#### [WHAT YOU NEED TO DO]
From the pledge agreement excerpt, extract the passage from "Additional Documents. Pledgor" up to and including "of the Collateral.", copied word for word.

#### [QUOTED TEXT]
_ _ _ _ _

Information and Inspection. Pledgor shall (i) promptly furnish to the Secured Party any information with respect to the Collateral requested by the Secured Party; (ii) allow the Secured Party or its representatives to inspect and copy, or furnish to the Secured Party or its representatives with copies of, all records relating to the Collateral and the Obligations; and (iii) promptly furnish the Secured Party or its representatives with any other information reasonably requested by the Secured Party with respect to the Collateral.
E.
Additional Documents. Pledgor shall sign and deliver, at the sole cost of Pledgor, any instruments furnished by the Secured Party, including, without limitation, financing statements and continuation statements, which are necessary or desirable in the judgment of the Secured Party to obtain, create, maintain and perfect the security interest hereunder and to enable the Secured Party to comply with any federal or state law in order to obtain, create or perfect the Secured Party’s interest in the Collateral or to obtain proceeds of the Collateral.
F.
Notice of Changes. Pledgor shall notify the Secured Party immediately of (i) any material change in the Collateral, (ii) a change in Pledgor’s address specified above and (iii) a change in any matter warranted or represented by Pledgor in this Agreement.
G.
Possession of Collateral. Pledgor shall deliver all investment securities and other instruments and documents which are a part of the Collateral and in Pledgor’s possession to the Secured Party immediately, or if hereafter acquired, immediately following acquisition, in a form suitable for transfer by delivery or accompanied by duly executed instruments of transfer or assignment in blank with signatures appropriately guaranteed in form and substance suitable to the Secured Party.
H.

_ _ _ _ _

#### [EXTRACTED RECORDS]
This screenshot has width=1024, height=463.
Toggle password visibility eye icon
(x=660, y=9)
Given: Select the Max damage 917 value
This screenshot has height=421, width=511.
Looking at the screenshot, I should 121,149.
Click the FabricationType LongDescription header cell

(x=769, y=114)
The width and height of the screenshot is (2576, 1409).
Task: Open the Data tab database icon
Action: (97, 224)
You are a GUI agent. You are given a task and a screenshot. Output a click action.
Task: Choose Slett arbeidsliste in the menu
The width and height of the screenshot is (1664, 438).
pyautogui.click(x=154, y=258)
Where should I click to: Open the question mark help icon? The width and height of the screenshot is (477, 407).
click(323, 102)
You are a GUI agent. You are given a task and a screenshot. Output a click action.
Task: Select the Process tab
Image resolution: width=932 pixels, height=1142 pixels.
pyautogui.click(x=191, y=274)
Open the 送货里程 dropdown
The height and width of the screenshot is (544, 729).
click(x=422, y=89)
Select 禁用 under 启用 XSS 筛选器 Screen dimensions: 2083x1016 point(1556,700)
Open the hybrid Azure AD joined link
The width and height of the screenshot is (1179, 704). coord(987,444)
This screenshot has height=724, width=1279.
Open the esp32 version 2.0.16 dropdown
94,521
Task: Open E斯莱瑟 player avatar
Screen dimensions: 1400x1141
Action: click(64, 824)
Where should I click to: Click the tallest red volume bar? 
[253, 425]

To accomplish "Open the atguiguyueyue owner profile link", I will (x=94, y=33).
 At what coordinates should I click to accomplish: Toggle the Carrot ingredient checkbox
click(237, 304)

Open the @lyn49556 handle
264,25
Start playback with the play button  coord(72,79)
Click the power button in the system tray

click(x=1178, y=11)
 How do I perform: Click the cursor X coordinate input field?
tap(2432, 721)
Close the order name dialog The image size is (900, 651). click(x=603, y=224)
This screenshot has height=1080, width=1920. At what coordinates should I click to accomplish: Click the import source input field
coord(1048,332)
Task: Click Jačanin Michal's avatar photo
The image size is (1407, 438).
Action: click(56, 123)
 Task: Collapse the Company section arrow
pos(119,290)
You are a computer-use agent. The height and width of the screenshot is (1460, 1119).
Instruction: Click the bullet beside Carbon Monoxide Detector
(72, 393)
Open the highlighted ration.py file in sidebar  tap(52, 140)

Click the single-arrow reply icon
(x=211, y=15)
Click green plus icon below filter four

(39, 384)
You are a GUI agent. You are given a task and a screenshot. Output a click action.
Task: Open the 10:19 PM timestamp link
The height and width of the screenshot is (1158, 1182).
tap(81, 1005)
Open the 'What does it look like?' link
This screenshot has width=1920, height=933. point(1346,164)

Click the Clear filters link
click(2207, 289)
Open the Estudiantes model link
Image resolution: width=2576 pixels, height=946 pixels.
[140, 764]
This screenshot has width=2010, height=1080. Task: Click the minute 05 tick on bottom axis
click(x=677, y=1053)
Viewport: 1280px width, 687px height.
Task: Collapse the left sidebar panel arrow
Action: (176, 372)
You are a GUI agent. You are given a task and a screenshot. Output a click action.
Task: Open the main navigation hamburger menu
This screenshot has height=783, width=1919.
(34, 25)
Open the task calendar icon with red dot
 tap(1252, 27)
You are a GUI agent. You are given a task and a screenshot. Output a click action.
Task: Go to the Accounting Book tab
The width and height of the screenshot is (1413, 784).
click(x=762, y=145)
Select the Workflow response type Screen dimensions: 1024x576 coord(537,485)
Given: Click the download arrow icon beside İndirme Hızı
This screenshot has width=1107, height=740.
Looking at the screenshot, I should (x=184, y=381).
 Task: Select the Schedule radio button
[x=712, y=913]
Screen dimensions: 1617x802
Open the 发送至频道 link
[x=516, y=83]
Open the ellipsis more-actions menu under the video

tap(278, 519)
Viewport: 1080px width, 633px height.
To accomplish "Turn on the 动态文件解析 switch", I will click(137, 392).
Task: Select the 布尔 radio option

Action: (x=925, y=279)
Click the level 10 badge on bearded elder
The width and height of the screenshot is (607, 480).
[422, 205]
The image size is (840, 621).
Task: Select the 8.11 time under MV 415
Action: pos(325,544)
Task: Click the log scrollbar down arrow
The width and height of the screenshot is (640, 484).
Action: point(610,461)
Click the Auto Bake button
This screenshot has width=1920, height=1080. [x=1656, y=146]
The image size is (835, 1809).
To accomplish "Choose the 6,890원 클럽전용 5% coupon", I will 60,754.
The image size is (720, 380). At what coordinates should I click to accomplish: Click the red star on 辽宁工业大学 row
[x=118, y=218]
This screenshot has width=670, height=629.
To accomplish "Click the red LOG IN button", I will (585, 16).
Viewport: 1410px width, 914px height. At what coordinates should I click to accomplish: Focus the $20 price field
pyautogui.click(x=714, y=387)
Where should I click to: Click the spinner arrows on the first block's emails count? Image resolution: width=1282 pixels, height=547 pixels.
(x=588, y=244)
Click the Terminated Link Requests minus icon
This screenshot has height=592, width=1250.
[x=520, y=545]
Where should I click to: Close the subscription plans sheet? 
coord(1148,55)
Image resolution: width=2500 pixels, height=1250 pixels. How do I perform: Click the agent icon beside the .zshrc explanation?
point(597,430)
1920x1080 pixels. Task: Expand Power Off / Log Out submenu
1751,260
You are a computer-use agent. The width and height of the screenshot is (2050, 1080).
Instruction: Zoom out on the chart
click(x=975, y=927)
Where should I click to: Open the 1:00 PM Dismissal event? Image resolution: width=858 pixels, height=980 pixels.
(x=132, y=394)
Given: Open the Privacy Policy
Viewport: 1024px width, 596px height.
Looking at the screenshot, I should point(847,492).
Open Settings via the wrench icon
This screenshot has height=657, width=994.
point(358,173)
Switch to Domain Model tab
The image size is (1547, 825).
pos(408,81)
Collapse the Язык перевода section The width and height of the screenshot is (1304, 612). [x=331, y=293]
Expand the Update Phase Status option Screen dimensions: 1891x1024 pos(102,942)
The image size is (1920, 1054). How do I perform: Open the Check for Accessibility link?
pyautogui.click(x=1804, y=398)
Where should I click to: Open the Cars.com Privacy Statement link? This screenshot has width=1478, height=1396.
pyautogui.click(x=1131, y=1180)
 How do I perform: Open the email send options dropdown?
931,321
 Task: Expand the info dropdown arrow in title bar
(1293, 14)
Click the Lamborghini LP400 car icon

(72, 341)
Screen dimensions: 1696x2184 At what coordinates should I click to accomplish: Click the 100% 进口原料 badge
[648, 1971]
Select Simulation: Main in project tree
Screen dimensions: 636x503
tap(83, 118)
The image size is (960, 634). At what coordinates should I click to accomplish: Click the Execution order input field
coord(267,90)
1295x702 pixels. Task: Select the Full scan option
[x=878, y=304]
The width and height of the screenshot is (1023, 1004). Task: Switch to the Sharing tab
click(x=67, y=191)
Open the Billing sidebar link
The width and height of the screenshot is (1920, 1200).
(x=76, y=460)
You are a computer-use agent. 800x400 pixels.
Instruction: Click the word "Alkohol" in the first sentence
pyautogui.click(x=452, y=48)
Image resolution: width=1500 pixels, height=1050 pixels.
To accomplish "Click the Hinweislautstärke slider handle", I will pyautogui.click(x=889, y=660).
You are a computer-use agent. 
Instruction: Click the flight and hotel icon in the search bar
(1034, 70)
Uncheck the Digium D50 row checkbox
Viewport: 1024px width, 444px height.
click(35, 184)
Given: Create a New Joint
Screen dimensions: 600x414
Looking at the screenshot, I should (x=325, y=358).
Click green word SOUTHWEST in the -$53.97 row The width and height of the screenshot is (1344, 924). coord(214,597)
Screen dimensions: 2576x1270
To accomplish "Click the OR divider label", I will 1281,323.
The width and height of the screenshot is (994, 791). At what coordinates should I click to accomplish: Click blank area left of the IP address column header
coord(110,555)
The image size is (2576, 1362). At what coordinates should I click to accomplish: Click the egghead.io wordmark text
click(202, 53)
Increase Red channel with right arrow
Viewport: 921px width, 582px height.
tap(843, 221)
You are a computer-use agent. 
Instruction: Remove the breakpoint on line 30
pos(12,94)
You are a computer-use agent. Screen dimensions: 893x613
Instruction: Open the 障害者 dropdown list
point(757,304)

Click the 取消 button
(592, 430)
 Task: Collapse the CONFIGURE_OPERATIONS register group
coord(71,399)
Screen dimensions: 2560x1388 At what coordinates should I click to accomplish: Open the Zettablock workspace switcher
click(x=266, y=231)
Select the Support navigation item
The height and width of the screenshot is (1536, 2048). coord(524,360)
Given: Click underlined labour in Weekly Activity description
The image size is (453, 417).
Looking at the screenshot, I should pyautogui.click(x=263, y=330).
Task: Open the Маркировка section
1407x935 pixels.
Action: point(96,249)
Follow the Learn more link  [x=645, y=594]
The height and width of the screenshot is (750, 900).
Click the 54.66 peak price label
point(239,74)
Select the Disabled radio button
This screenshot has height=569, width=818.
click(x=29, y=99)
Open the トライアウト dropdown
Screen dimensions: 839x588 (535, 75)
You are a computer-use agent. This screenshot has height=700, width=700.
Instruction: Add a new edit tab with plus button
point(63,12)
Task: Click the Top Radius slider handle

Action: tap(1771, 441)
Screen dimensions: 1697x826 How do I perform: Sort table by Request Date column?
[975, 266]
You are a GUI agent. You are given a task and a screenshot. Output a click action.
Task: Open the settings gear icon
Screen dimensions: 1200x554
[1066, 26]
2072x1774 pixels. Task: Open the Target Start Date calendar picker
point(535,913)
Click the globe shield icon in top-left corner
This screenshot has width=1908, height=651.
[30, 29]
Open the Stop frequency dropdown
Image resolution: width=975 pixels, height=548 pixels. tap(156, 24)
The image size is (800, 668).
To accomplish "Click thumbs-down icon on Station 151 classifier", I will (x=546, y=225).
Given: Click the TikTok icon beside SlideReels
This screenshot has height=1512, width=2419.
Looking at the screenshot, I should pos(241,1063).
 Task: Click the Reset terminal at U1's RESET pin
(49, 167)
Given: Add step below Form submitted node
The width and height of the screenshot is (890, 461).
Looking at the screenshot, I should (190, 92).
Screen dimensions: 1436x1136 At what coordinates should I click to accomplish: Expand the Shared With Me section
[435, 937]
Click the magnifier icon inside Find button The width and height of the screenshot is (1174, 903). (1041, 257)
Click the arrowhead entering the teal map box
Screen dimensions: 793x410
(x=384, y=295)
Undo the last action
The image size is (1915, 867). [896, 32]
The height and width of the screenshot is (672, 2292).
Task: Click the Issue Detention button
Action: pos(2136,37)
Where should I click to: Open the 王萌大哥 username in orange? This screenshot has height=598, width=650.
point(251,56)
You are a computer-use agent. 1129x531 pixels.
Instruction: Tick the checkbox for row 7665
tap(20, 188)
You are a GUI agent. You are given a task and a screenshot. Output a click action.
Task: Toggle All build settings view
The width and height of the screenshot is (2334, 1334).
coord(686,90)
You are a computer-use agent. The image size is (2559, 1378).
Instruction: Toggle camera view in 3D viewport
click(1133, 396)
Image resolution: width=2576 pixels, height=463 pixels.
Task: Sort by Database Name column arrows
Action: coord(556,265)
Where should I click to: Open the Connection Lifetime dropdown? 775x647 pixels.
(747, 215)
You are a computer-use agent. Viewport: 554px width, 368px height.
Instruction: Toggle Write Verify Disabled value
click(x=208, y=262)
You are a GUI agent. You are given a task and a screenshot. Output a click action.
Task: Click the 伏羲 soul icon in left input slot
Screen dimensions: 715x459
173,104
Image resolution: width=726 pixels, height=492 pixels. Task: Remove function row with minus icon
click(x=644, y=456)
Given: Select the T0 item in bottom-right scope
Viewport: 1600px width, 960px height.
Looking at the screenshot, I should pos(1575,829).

_ _ _ _ _

#### [TASK RESPONSE]
Additional Documents. Pledgor shall sign and deliver, at the sole cost of Pledgor, any instruments furnished by the Secured Party, including, without limitation, financing statements and continuation statements, which are necessary or desirable in the judgment of the Secured Party to obtain, create, maintain and perfect the security interest hereunder and to enable the Secured Party to comply with any federal or state law in order to obtain, create or perfect the Secured Party’s interest in the Collateral or to obtain proceeds of the Collateral.